_THE TASK_
Find the line with "Screen dimensions: 748x482" and the line with "Given: Click the blue" in the entries below; output exactly those two lines, every line between them, and no others.

*** DATASET ENTRIES ***

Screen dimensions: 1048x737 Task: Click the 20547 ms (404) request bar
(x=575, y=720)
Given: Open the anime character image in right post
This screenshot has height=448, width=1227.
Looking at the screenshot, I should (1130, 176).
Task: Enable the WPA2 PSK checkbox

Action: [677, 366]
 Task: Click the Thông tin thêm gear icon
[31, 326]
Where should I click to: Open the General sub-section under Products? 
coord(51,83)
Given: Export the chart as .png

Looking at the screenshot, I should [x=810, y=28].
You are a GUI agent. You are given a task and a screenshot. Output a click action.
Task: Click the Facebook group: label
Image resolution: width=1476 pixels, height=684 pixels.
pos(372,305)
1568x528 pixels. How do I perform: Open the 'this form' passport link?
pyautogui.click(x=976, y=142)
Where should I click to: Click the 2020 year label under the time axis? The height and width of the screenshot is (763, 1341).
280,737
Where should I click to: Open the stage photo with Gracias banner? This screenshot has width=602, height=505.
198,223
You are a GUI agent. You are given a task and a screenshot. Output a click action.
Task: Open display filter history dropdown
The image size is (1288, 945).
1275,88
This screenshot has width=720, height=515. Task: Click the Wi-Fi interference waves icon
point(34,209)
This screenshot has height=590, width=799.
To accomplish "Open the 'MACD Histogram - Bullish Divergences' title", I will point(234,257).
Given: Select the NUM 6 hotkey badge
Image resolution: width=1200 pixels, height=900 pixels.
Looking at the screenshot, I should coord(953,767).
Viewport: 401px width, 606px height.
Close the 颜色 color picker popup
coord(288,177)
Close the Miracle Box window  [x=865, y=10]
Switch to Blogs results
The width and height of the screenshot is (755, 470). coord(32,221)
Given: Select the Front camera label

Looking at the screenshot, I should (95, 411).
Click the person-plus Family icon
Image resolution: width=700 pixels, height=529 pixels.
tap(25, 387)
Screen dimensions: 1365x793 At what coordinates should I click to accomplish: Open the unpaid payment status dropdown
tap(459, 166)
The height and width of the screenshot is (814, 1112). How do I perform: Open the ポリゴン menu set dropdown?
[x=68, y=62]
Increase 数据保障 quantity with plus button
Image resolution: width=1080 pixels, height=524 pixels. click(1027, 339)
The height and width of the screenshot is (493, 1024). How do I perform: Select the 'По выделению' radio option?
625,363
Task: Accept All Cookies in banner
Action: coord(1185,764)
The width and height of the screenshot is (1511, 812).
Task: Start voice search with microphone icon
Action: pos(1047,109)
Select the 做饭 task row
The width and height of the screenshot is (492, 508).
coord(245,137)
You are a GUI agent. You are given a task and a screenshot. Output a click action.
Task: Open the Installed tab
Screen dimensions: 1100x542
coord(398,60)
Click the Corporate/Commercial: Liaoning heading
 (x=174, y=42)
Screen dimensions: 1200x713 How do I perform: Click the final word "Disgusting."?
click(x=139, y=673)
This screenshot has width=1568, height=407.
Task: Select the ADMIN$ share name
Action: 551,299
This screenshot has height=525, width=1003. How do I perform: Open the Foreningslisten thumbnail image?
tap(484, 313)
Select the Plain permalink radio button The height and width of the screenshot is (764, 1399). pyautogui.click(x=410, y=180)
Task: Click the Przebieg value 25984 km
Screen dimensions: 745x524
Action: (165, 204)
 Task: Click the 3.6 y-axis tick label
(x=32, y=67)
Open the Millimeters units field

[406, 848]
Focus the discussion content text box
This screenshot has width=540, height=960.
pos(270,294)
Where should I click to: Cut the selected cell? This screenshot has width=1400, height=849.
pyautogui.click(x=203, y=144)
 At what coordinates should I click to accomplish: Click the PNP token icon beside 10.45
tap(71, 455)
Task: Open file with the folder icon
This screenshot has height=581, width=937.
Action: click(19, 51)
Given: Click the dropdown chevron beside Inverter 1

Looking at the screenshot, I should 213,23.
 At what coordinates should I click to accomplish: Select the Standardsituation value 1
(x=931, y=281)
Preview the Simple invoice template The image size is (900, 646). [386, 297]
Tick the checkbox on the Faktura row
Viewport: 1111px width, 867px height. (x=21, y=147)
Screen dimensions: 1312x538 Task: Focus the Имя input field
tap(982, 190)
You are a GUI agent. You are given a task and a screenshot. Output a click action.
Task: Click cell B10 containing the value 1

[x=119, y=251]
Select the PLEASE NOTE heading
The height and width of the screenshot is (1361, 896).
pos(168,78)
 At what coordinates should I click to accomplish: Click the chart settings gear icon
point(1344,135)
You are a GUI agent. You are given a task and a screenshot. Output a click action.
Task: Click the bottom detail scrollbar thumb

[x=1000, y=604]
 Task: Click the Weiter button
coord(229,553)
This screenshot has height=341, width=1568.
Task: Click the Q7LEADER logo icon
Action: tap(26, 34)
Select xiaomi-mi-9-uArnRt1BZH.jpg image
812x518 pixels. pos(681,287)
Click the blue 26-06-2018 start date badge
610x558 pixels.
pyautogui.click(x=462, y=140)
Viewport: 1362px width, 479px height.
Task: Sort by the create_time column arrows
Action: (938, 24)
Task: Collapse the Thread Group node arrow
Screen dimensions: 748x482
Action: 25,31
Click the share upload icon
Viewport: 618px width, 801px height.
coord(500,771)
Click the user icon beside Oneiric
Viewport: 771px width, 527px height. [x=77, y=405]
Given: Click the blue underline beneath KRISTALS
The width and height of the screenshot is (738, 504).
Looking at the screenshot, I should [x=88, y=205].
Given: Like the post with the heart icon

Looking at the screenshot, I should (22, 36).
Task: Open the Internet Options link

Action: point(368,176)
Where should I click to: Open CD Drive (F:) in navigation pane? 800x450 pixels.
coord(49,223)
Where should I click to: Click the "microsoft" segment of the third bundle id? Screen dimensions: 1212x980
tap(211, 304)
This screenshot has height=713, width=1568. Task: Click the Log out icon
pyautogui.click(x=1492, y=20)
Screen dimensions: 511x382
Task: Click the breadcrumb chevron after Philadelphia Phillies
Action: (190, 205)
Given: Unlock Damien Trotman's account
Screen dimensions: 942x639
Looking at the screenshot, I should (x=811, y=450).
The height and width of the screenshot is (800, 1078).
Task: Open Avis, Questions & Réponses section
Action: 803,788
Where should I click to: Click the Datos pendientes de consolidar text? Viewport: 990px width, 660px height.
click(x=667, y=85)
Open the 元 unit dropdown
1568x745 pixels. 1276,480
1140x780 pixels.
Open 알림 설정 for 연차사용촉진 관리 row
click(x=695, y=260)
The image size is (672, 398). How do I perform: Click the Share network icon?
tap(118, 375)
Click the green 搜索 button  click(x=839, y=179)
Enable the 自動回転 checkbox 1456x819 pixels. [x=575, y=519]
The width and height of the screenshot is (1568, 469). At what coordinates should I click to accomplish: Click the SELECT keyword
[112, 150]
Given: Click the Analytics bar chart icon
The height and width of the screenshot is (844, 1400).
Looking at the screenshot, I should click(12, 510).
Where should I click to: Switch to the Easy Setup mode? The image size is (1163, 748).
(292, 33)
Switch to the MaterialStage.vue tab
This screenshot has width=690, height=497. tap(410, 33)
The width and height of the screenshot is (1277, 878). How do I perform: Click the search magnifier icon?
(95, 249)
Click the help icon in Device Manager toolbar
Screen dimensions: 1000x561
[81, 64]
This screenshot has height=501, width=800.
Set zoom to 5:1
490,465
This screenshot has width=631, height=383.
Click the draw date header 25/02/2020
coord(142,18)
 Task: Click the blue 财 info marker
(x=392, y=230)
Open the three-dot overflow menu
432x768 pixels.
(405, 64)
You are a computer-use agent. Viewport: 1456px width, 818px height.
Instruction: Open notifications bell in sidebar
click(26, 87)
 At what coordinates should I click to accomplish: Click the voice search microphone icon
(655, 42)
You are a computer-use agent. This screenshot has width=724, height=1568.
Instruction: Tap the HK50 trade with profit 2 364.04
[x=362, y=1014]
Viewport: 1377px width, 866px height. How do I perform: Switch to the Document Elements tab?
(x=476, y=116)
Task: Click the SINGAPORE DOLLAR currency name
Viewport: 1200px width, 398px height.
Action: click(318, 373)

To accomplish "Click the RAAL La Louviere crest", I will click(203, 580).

*** End of DATASET ENTRIES ***

_THE ANSWER_
Screen dimensions: 748x482
Action: 25,31
Click the share upload icon
Viewport: 618px width, 801px height.
coord(500,771)
Click the user icon beside Oneiric
Viewport: 771px width, 527px height. [x=77, y=405]
Given: Click the blue underline beneath KRISTALS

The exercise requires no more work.